DOCUMENT EXTRACT:

BEGIN

Physicians group calls for legislation to regulate digital advertising and its effect on kids

A young boy plays on a tablet. The American Academy of Pediatrics is calling on lawmakers to ban all advertising targeted to children under the age of 7, among other bold actions.

(CNN)No less than $900 million is spent each year in the advertising industry, including marketing snack foods, video games and sugary drinks to kids each year. Those ads boost companies' bottom lines, but they can also lead kids to unhealthy choices.

To help protect kids from the harmful effects of digital advertising and data collection, the American Academy of Pediatrics is urging lawmakers, parents and pediatricians to take bold action.
The AAP is calling on lawmakers to ban all advertising targeted to children under the age of 7. The group is urging limits to advertising aimed at those under 17. And it's advocating for the end of online tobacco sales because the products can easily be purchased by children.
    The AAP released its new policy on digital advertising and its effect on kids on Monday in the journal Pediatrics.
      "The internet should not be a place where advertising for unhealthy products can reach children," said Dr. Nusheen Ameenuddin, co-author of the policy and chair of the AAP Council on Communications and Media.

      More legislation could be needed

      Children who are exposed to those ads are more likely to consume high-calorie, low-nutrient food and beverages, studies have shown. Ads can be correlated with the use of tobacco products and electronic cigarettes, as well as alcohol and marijuana.

END

WHAT THIS EXERCISE ASKS:
A: In the article on digital advertising and kids, children below what age does the American Academy of Pediatrics want all targeted advertising banned for?
B: For the article on digital advertising and kids, decide whether each statement agrees with the text: (i) The AAP published its new policy in the journal Pediatrics. (ii) The AAP wants all advertising aimed at those under 17 banned. (iii) Dr. Nusheen Ameenuddin chairs the AAP Council on Communications and Media.
C: Carry on the article on digital advertising and kids from its final sentence.

(Dataset entries)
BEGIN

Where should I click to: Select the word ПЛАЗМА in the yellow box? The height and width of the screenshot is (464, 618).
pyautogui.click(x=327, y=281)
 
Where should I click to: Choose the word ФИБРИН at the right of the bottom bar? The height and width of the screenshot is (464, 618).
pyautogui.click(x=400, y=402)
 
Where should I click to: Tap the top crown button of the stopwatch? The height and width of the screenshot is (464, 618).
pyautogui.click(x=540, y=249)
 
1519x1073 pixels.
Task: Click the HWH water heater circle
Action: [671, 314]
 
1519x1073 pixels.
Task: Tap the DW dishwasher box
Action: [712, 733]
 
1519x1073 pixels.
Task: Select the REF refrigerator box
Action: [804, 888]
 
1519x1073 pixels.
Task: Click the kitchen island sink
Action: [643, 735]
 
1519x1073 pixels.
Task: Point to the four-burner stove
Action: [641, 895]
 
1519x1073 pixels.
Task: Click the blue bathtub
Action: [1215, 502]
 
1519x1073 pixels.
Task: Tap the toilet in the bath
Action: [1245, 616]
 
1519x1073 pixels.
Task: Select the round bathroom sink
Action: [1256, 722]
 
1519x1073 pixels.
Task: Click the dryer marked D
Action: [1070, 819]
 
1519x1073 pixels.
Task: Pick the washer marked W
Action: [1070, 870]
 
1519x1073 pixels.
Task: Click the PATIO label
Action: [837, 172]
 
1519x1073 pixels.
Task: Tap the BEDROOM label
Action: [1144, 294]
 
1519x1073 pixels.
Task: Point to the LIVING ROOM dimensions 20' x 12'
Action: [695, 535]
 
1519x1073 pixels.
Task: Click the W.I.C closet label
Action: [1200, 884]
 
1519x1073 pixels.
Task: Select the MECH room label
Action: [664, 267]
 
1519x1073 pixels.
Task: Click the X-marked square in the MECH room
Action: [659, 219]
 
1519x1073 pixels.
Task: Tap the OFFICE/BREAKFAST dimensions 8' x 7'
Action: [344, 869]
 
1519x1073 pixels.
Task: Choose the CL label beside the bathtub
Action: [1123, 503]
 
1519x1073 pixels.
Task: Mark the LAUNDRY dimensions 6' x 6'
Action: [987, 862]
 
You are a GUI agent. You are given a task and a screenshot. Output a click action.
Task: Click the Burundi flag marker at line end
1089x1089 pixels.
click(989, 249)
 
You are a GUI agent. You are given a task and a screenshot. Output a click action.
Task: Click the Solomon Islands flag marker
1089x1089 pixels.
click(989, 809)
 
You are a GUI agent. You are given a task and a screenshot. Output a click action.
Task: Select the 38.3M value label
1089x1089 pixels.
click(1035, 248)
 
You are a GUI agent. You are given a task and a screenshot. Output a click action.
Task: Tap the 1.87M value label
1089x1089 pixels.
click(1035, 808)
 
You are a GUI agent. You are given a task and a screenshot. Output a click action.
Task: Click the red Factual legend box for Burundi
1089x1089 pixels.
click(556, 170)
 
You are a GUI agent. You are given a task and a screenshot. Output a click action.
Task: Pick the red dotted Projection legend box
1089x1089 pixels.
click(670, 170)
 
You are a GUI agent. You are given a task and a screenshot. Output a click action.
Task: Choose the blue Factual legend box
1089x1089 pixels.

END

ANSWERS:
A: Children under the age of 7.

B:
(i) Yes: "The AAP released its new policy on digital advertising and its effect on kids on Monday in the journal Pediatrics."
(ii) No: "The group is urging limits to advertising aimed at those under 17."
(iii) Yes: "chair of the AAP Council on Communications and Media."

C:
        "Children are uniquely vulnerable to the persuasive effects of advertising because of immature critical thinking skills and impulse inhibition," the authors of the policy explain. "School-aged children and teenagers may be able to recognize advertising but often are not able to resist it when it is embedded within trusted social networks, encouraged by celebrity influencers, or delivered next to personalized content."
        The data that these companies collect from children in order to serve up ads can end up hurting kids later.
        "This policy statement expresses concern about the practice of tracking and using children's digital behavior to inform targeted marketing campaigns, which may contribute to health disparities among vulnerable children or populations," they continued.
        The AAP is calling on Congress to update the 1998 Children's Online Privacy Protection Act and shore up gaps in its enforcement.